-- begin EXCERPTED RECORDS --

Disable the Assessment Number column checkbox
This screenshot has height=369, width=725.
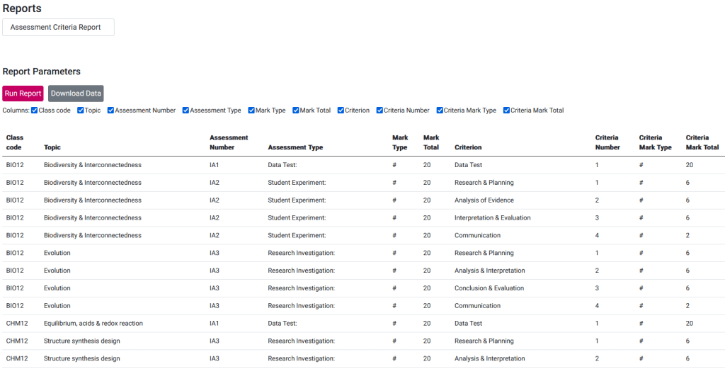(x=111, y=110)
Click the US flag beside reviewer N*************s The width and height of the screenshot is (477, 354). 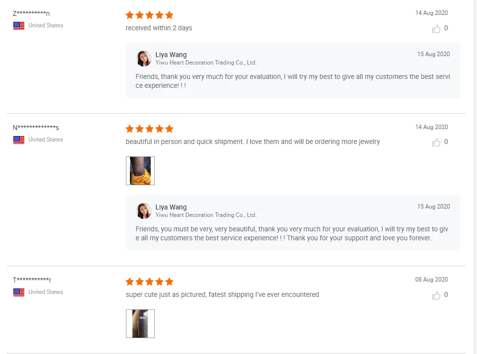19,140
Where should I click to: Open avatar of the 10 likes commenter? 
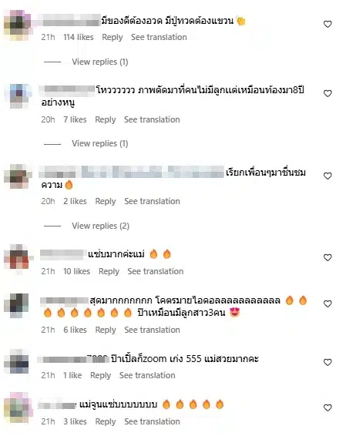(17, 259)
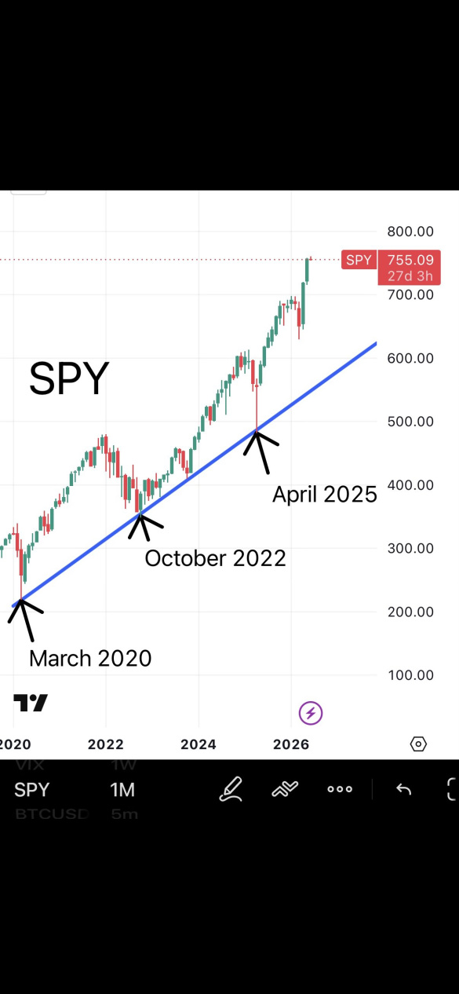Screen dimensions: 459x994
Task: Select the March 2020 text annotation
Action: click(x=90, y=658)
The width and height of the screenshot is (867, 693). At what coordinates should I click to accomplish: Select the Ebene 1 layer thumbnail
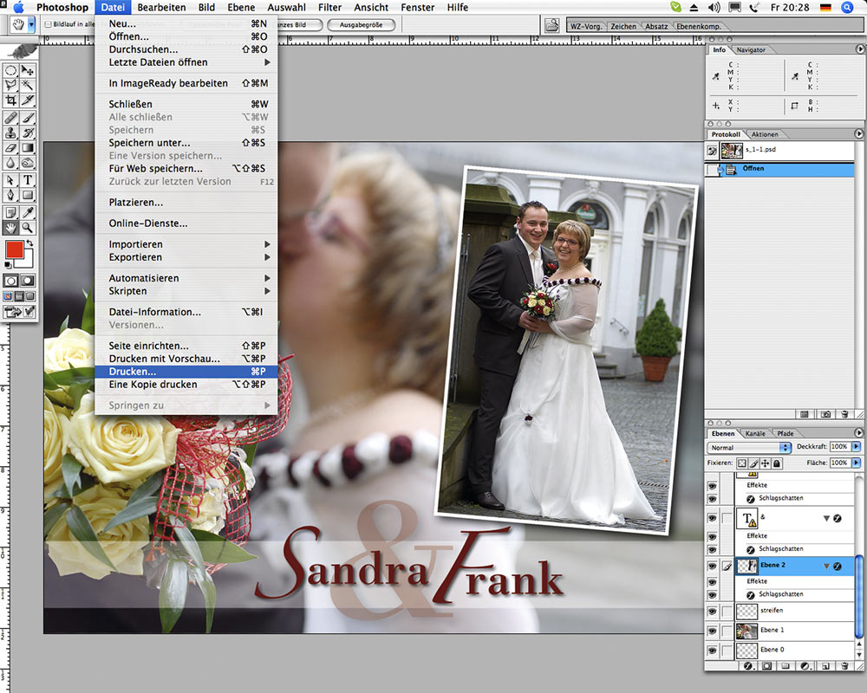(x=746, y=630)
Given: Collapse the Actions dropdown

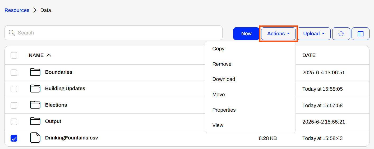Looking at the screenshot, I should tap(278, 34).
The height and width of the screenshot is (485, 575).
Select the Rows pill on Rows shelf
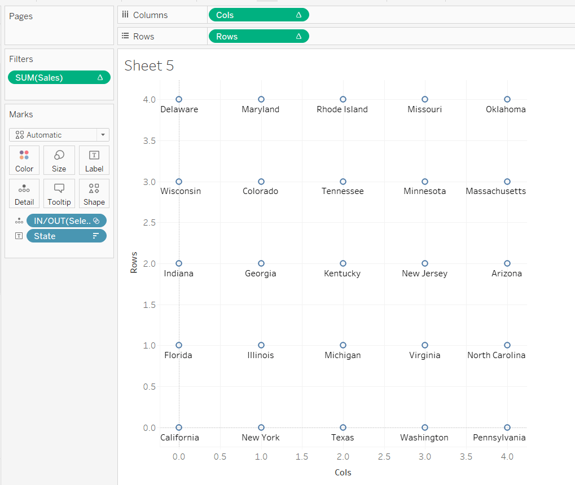point(258,37)
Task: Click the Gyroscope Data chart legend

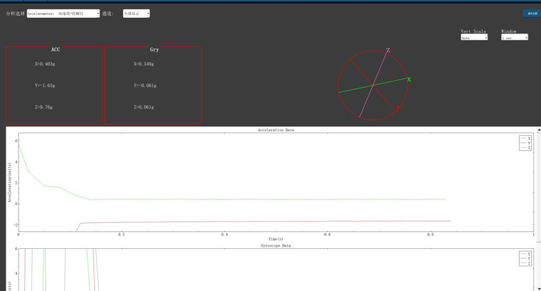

-- end EXCERPTED RECORDS --

Convert the items, starting at the line containing "Where should I" and running through the last item, into a Markdown table with the columns "No." and "Text". Skip blank lines and leave the pictures out.

## TASK OUTPUT
| No. | Text |
|---|---|
| 1 | Where should I click to: Open avatar of the 10 likes commenter?  |
| 2 | (17, 259) |
| 3 | Screen dimensions: 459x994 |
| 4 | Task: Select the March 2020 text annotation |
| 5 | Action: click(x=90, y=658) |
| 6 | The width and height of the screenshot is (867, 693). At what coordinates should I click to accomplish: Select the Ebene 1 layer thumbnail |
| 7 | (x=746, y=630) |
| 8 | Given: Collapse the Actions dropdown |
| 9 | Looking at the screenshot, I should tap(278, 34). |
| 10 | The height and width of the screenshot is (485, 575). |
| 11 | Select the Rows pill on Rows shelf |
| 12 | point(258,37) |
| 13 | Task: Click the Gyroscope Data chart legend |